TASK BRIEF
Each entry has to be copied exactly, with nothing missed.

MATERIAL FOR THIS TASK
* * * * * * *

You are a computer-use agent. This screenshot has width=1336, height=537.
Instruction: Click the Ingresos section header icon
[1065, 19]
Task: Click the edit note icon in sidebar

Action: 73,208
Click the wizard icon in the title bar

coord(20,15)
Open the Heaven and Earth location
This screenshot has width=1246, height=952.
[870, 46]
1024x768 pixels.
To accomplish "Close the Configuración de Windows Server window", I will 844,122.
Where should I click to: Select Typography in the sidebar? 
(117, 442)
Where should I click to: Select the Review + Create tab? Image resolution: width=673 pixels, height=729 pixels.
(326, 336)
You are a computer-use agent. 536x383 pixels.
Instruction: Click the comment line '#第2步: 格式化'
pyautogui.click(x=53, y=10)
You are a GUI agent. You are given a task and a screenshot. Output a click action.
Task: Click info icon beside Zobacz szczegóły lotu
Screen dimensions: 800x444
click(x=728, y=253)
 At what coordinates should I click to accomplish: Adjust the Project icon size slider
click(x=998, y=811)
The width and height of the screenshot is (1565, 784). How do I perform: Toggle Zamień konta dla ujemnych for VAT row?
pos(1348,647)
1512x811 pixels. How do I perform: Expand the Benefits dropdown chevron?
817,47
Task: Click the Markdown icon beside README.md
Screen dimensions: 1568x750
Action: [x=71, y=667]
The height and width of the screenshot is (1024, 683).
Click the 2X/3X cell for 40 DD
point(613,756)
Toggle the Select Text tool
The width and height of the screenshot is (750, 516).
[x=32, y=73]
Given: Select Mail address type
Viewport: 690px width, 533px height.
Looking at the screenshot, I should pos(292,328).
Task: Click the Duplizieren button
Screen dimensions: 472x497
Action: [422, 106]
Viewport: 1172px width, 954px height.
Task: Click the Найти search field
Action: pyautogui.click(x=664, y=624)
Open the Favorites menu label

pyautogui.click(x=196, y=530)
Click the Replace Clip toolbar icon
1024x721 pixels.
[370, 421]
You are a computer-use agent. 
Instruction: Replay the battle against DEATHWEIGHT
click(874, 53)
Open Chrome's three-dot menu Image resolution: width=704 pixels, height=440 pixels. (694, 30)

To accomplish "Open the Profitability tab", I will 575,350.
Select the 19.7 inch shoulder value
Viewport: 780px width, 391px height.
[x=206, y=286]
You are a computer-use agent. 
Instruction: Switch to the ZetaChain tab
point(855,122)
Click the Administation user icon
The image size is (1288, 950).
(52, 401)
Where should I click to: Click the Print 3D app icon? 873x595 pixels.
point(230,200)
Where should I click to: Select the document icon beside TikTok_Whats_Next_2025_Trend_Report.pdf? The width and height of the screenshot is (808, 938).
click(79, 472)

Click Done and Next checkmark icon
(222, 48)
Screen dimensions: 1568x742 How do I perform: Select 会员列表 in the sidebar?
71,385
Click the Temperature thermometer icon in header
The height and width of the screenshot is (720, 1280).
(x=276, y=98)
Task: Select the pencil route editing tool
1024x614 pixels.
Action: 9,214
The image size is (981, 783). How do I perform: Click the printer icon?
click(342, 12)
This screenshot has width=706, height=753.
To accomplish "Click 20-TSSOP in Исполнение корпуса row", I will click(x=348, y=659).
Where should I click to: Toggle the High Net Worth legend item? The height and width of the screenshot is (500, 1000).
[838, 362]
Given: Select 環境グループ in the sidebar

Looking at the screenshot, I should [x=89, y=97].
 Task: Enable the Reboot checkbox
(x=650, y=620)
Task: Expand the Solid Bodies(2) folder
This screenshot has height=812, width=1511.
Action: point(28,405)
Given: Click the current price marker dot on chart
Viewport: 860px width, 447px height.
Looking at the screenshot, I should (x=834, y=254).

* * * * * * *

ANSWER TO THE PROBLEM
You are a computer-use agent. This screenshot has width=1336, height=537.
Instruction: Click the Ingresos section header icon
[1065, 19]
Task: Click the edit note icon in sidebar

Action: 73,208
Click the wizard icon in the title bar

coord(20,15)
Open the Heaven and Earth location
This screenshot has width=1246, height=952.
[870, 46]
1024x768 pixels.
To accomplish "Close the Configuración de Windows Server window", I will 844,122.
Where should I click to: Select Typography in the sidebar? 
(117, 442)
Where should I click to: Select the Review + Create tab? Image resolution: width=673 pixels, height=729 pixels.
(326, 336)
You are a computer-use agent. 536x383 pixels.
Instruction: Click the comment line '#第2步: 格式化'
pyautogui.click(x=53, y=10)
You are a GUI agent. You are given a task and a screenshot. Output a click action.
Task: Click info icon beside Zobacz szczegóły lotu
Screen dimensions: 800x444
click(x=728, y=253)
 At what coordinates should I click to accomplish: Adjust the Project icon size slider
click(x=998, y=811)
The width and height of the screenshot is (1565, 784). How do I perform: Toggle Zamień konta dla ujemnych for VAT row?
pos(1348,647)
1512x811 pixels. How do I perform: Expand the Benefits dropdown chevron?
817,47
Task: Click the Markdown icon beside README.md
Screen dimensions: 1568x750
Action: [x=71, y=667]
The height and width of the screenshot is (1024, 683).
Click the 2X/3X cell for 40 DD
point(613,756)
Toggle the Select Text tool
The width and height of the screenshot is (750, 516).
[x=32, y=73]
Given: Select Mail address type
Viewport: 690px width, 533px height.
Looking at the screenshot, I should pos(292,328).
Task: Click the Duplizieren button
Screen dimensions: 472x497
Action: [422, 106]
Viewport: 1172px width, 954px height.
Task: Click the Найти search field
Action: pyautogui.click(x=664, y=624)
Open the Favorites menu label

pyautogui.click(x=196, y=530)
Click the Replace Clip toolbar icon
1024x721 pixels.
[370, 421]
You are a computer-use agent. 
Instruction: Replay the battle against DEATHWEIGHT
click(874, 53)
Open Chrome's three-dot menu Image resolution: width=704 pixels, height=440 pixels. (694, 30)

To accomplish "Open the Profitability tab", I will 575,350.
Select the 19.7 inch shoulder value
Viewport: 780px width, 391px height.
[x=206, y=286]
You are a computer-use agent. 
Instruction: Switch to the ZetaChain tab
point(855,122)
Click the Administation user icon
The image size is (1288, 950).
(52, 401)
Where should I click to: Click the Print 3D app icon? 873x595 pixels.
point(230,200)
Where should I click to: Select the document icon beside TikTok_Whats_Next_2025_Trend_Report.pdf? The width and height of the screenshot is (808, 938).
click(79, 472)

Click Done and Next checkmark icon
(222, 48)
Screen dimensions: 1568x742 How do I perform: Select 会员列表 in the sidebar?
71,385
Click the Temperature thermometer icon in header
The height and width of the screenshot is (720, 1280).
(x=276, y=98)
Task: Select the pencil route editing tool
1024x614 pixels.
Action: 9,214
The image size is (981, 783). How do I perform: Click the printer icon?
click(342, 12)
This screenshot has width=706, height=753.
To accomplish "Click 20-TSSOP in Исполнение корпуса row", I will click(x=348, y=659).
Where should I click to: Toggle the High Net Worth legend item? The height and width of the screenshot is (500, 1000).
[838, 362]
Given: Select 環境グループ in the sidebar

Looking at the screenshot, I should [x=89, y=97].
 Task: Enable the Reboot checkbox
(x=650, y=620)
Task: Expand the Solid Bodies(2) folder
This screenshot has height=812, width=1511.
Action: point(28,405)
Given: Click the current price marker dot on chart
Viewport: 860px width, 447px height.
Looking at the screenshot, I should (x=834, y=254).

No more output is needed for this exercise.